N’ayant pas encore créé de Centre national du cinéma, ni de billetterie unique, ni de »multiplexes »(pour pallier, comme cela a réussi ailleurs, la désertion des salles à écran unique), ni de diversification de ses sources de financement, il stagne à environ trois longs métrages par an grâce à la méritoire subvention du Ministère de la Culture, (en régulière augmentation) et à quelques autres soutiens institutionnels nationaux ou étrangers.

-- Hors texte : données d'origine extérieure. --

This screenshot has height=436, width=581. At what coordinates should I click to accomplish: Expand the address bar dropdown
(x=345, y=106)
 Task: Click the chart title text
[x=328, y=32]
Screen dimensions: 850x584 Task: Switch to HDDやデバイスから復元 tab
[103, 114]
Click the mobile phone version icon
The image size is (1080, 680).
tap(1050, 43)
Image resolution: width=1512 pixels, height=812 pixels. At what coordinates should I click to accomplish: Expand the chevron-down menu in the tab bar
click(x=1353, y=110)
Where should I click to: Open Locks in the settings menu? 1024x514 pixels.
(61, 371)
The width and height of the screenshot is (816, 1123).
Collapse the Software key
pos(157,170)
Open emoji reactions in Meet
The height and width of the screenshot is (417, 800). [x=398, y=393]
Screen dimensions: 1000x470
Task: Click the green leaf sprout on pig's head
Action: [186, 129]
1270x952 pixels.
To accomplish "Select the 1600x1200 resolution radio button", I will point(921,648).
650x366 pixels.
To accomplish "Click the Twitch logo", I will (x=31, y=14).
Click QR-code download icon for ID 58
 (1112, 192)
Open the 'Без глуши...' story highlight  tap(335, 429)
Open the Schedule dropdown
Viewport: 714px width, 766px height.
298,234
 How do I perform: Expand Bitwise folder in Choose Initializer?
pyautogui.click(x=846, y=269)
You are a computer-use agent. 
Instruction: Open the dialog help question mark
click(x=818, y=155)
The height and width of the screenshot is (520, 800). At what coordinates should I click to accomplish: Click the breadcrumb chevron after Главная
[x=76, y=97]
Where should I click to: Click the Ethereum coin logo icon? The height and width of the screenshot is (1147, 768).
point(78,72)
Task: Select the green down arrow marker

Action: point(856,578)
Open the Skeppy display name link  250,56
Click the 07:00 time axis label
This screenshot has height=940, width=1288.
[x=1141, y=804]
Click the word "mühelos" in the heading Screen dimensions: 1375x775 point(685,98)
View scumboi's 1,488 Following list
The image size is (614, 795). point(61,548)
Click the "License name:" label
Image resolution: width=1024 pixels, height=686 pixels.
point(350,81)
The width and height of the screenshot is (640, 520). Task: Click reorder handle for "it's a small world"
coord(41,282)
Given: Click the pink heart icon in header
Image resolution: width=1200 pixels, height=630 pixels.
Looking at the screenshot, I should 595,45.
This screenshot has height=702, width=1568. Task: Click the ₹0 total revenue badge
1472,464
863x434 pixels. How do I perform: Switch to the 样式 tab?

Ce désarroi économique se double d’un certain désarroi artistique. En effet, les succès du cinéma tunisien ont été jusqu’à présent assurés par la génération des ciné-clubs des années 60, nourrie par l’admiration des oeuvres du grand écran, la génération d’avant la généralisation de la télévision, laquelle a créé un rapport nouveau à l’image.

Face au recul du public local et de l’accueil international, certains nouveaux cinéastes, désemparés, tentent de reproduire inconsciemment ce qu’ils croient avoir été les « recettes » du succès de leurs aînés ou les « attentes » des sélectionneurs de festivals étrangers. D’autres cherchent dans des directions radicalement différentes, comme en témoignent les premiers longs métrages de Raja Amari ou de Nidhal Chatta, ainsi que plusieurs courts métrages de fiction de nouveaux venus ou encore les documentaires « ethnographiques » et poétiques d’un Hichem Ben Ammar.

En attendant la réorganisation économique espérée, c’est assurément de cette « jeune vague » que viendra aussi le succès du cinéma tunisien de demain.